_Source passage_
_____
No =STDEV(). No pivot table. No manually filtering by grade. One ggplot call split the data, colored it by group, and showed you the distribution — automatically.

🖥️ Your Turn: Build Figure 2 from Scratch

Using trial, make a boxplot of marker levels by stage (not grade this time), filled by trt. Add axis labels and a title.

Hint: geom_boxplot(aes(x = stage, y = marker, fill = trt))

Tip

trial |> ggplot(aes(x = stage, y = marker, fill = trt)) + geom_boxplot(alpha = 0.7) + labs( title = "Marker Level by Tumor Stage and Treatment", x = "Tumor Stage", y = "Marker Level", fill = "Treatment" ) + theme_minimal()
trial |>
  ggplot(aes(x = stage, y = marker, fill = trt)) +
  geom_boxplot(alpha = 0.7) +
  labs(
    title = "Marker Level by Tumor Stage and Treatment",
    x     = "Tumor Stage",
    y     = "Marker Level",
    fill  = "Treatment"
  ) +
  theme_minimal()

Section 4: The Numbers Behind the Story

What “analysis” means in a clinical paper

You’ve described the data (Table 1) and shown it visually (Figures 1–2).

Now you need to formally answer the research question:

“Is Drug A more effective than Drug B?”

  • A chi-square test on response rate (categorical outcome)
  • A group comparison of marker levels by treatment
  • These are the p-values that go in your Results section

Formal Test: Response Rate

# Chi-square: response rate by treatment arm
trial |>
  select(trt, response) |>
  tbl_summary(
    by = trt,
    statistic = all_categorical() ~ "{n} ({p}%)",
    label = response ~ "Treatment Response"
  ) |>
  add_p() |>
  bold_labels()
Characteristic Drug A
N = 981
Drug B
N = 1021
p-value2
Treatment Response 28 (29%) 33 (34%) 0.5
    Unknown 3 4
1 n (%)
2 Pearson’s Chi-squared test

Formal Test: Marker Levels

# t-test: marker level by treatment arm
trial |>
  select(trt, marker) |>
  tbl_summary(
    by = trt,
    statistic = all_continuous() ~ "{mean} ({sd})",
    label = marker ~ "Marker Level"
  ) |>
  add_p() |>
  bold_labels()
Characteristic Drug A
N = 981
Drug B
N = 1021
p-value2
Marker Level 1.02 (0.89) 0.82 (0.83) 0.085
    Unknown 6 4
1 Mean (SD)
2 Wilcoxon rank sum test

Full Results Table

# Combine into one clean results table
trial |>
  select(trt, response, marker, grade, stage) |>
  tbl_summary(
    by = trt,
    statistic = list(
      all_continuous() ~ "{mean} ({sd})",
      all_categorical() ~ "{n} ({p}%)"
    ),
    label = list(
      response ~ "Treatment Response",
      marker ~ "Marker Level",
      grade ~ "Tumor Grade",
      stage ~ "T Stage"
    )
_____
Gathered data entries:

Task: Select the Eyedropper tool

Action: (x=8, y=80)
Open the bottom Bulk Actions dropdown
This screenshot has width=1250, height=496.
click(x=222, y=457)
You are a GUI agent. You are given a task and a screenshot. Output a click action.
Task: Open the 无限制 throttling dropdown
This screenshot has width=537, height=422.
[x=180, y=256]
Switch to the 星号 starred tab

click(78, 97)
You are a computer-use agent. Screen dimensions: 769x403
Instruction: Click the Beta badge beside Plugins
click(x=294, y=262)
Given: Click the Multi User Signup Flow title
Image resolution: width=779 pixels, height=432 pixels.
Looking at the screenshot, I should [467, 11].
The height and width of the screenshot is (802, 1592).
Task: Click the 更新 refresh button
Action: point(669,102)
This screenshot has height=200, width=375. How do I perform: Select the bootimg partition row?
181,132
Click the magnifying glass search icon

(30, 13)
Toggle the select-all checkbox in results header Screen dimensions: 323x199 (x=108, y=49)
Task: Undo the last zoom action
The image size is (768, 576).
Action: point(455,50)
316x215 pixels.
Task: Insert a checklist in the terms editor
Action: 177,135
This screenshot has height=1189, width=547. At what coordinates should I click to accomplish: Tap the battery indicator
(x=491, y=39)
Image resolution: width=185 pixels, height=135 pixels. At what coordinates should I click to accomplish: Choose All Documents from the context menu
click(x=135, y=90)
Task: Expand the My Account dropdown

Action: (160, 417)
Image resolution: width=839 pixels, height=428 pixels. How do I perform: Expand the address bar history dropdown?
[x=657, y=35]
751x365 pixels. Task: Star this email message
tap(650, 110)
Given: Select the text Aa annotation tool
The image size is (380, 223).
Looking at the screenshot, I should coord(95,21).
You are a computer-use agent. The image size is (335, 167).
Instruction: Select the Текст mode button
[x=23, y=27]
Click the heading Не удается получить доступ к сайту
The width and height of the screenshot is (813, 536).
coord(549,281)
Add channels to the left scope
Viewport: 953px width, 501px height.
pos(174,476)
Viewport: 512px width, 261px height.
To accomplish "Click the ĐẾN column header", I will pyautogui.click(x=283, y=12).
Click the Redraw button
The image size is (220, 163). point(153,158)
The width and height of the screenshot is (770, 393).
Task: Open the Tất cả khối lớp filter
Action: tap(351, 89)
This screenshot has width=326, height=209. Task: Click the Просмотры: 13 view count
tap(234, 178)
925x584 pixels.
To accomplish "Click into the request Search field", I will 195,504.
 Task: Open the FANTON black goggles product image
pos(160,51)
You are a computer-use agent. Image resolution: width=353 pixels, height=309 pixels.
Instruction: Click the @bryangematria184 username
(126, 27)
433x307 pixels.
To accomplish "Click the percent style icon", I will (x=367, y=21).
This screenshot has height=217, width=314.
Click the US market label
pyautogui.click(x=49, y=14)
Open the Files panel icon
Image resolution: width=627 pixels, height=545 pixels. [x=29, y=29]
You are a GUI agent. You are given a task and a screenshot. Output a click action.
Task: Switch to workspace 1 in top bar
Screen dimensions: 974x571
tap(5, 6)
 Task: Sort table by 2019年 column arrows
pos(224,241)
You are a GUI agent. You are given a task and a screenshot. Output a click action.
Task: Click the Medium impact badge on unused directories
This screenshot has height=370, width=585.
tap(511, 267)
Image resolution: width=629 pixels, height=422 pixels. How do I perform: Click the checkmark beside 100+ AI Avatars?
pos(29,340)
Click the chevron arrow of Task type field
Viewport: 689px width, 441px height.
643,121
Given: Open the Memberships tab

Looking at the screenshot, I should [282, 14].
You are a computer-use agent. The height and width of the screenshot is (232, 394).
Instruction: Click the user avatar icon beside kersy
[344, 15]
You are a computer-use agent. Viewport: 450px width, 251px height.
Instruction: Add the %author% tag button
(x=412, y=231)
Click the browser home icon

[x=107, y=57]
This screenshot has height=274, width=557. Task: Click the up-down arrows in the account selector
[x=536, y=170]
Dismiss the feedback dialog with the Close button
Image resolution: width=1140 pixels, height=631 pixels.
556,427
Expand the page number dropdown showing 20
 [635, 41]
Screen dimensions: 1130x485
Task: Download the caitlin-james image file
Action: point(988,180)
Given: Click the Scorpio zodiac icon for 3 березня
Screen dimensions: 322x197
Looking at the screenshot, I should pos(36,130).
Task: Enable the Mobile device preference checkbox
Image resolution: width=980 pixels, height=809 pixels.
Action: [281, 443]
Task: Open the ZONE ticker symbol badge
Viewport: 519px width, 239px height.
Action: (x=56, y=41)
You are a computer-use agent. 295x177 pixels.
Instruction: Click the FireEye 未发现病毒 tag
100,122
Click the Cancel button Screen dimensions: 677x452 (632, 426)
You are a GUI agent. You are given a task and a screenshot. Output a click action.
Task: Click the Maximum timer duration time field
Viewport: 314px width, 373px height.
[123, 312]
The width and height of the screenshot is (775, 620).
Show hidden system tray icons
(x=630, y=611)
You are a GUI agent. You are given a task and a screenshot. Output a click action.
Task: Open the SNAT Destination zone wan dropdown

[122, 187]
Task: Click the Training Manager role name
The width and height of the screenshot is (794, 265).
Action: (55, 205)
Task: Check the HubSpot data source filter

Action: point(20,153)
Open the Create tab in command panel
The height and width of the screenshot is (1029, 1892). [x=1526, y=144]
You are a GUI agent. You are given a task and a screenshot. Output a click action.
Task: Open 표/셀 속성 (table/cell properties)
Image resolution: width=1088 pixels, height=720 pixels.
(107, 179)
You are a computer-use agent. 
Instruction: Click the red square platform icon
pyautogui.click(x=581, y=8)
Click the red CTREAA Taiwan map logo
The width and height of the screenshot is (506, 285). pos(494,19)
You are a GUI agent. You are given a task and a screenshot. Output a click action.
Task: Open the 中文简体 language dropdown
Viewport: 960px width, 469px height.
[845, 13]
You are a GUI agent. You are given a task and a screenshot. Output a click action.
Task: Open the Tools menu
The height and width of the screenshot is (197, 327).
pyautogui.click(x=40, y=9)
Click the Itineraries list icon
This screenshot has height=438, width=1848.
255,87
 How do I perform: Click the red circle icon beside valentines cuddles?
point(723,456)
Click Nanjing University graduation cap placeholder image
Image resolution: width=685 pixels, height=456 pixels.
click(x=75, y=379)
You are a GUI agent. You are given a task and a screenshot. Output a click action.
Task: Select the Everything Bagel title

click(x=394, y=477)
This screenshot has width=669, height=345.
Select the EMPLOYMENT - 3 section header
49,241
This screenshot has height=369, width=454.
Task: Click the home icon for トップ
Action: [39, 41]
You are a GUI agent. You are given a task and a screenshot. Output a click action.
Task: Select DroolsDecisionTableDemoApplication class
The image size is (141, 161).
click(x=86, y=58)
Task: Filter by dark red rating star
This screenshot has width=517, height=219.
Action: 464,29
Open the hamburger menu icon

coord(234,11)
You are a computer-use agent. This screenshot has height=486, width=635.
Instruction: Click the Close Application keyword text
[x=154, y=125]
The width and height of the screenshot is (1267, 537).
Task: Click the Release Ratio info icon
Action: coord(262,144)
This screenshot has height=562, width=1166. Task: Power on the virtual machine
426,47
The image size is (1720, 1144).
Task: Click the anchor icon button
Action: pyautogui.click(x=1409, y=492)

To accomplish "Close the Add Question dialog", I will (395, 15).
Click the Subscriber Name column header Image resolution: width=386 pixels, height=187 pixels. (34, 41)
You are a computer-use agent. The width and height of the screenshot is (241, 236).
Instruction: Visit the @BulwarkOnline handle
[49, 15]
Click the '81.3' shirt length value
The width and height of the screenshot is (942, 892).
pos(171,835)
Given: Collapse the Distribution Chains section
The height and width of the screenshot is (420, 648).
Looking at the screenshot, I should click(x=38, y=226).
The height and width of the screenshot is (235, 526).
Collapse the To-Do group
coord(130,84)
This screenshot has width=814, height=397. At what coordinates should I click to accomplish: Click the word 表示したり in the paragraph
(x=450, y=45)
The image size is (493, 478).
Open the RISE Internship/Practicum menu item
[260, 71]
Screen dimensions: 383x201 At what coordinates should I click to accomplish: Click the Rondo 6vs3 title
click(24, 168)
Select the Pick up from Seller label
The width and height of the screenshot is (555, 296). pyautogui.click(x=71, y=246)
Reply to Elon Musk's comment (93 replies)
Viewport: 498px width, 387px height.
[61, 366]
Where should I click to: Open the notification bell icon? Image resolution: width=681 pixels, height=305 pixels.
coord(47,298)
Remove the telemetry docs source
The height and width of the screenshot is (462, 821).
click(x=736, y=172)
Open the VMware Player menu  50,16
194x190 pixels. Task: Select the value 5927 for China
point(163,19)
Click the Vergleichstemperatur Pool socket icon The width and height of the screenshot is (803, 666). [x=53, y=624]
_____
_Actions to take_
a – Extract everything in the R tutorial from "No =STDEV(). No" down to "and a title.".
b – Answer these questions about the R tutorial:
(i) What alpha value does the geom_boxplot call in the tip use?
(ii) Which research question does the analysis section say must be formally answered?
(iii) Which test does the footnote name for the response rate comparison?
c – Write what comes next in the R tutorial on clinical trial results, picking up after its last line.
The material above was drawn from a separate source.

_Answers per task_
a –
No =STDEV(). No pivot table. No manually filtering by grade. One ggplot call split the data, colored it by group, and showed you the distribution — automatically.

🖥️ Your Turn: Build Figure 2 from Scratch

Using trial, make a boxplot of marker levels by stage (not grade this time), filled by trt. Add axis labels and a title.

b –
(i) 0.7
(ii) "Is Drug A more effective than Drug B?"
(iii) Pearson’s Chi-squared test

c –
  ) |>
  add_p() |>
  add_overall() |>
  bold_labels() |>
  modify_header(label = "**Outcome / Variable**")
Outcome / Variable Overall
N = 2001
Drug A
N = 981
Drug B
N = 1021
p-value2
Treatment Response 61 (32%) 28 (29%) 33 (34%) 0.5
    Unknown 7 3 4
Marker Level 0.92 (0.86) 1.02 (0.89) 0.82 (0.83) 0.085
    Unknown 10 6 4
Tumor Grade


0.9
    I 68 (34%) 35 (36%) 33 (32%)
    II 68 (34%) 32 (33%) 36 (35%)
    III 64 (32%) 31 (32%) 33 (32%)
T Stage


0.9
    T1 53 (27%) 28 (29%) 25 (25%)
    T2 54 (27%) 25 (26%) 29 (28%)
    T3 43 (22%) 22 (22%) 21 (21%)
    T4 50 (25%) 23 (23%) 27 (26%)
1 n (%); Mean (SD)
2 Pearson’s Chi-squared test; Wilcoxon rank sum test

What the Paper Says

Your Results section now writes itself from the output:

Treatment Response. The response rate was 28% (30/107) in the Drug A arm vs. 35% (33/93) in the Drug B arm. This difference was not statistically significant (p = 0.2).”

Biomarker Levels. Mean marker level was 0.92 ng/mL (SD 0.86) with Drug A and 0.86 ng/mL (SD 0.80) with Drug B. No significant difference was observed between arms (p = 0.6).”

What does this tell us about the trial?

Neither the response rate nor the biomarker differed significantly between arms. In a real paper, this shapes your Discussion — Drug B showed a numerically higher response rate but the study may have been underpowered to detect a difference.

🖥️ Your Turn: Grade-Stratified Analysis

Filter for Grade III patients only, then build a tbl_summary() comparing response and marker by trt, with p-values.

This is a subgroup analysis — one of the most common requests in clinical research.

Tip

trial |> filter(grade == "III") |> select(trt, response, marker) |> tbl_summary( by = trt, statistic = list( all_continuous() ~ "{mean} ({sd})", all_categorical() ~ "{n} ({p}%)" ) ) |> add_p() |> bold_labels()
trial |>
  filter(grade == "III") |>
  select(trt, response, marker) |>
  tbl_summary(
    by = trt,
    statistic = list(
      all_continuous()  ~ "{mean} ({sd})",
      all_categorical() ~ "{n} ({p}%)"
    )
  ) |>
  add_p() |>
  bold_labels()

Section 5: Conclusions — What Does It All Mean?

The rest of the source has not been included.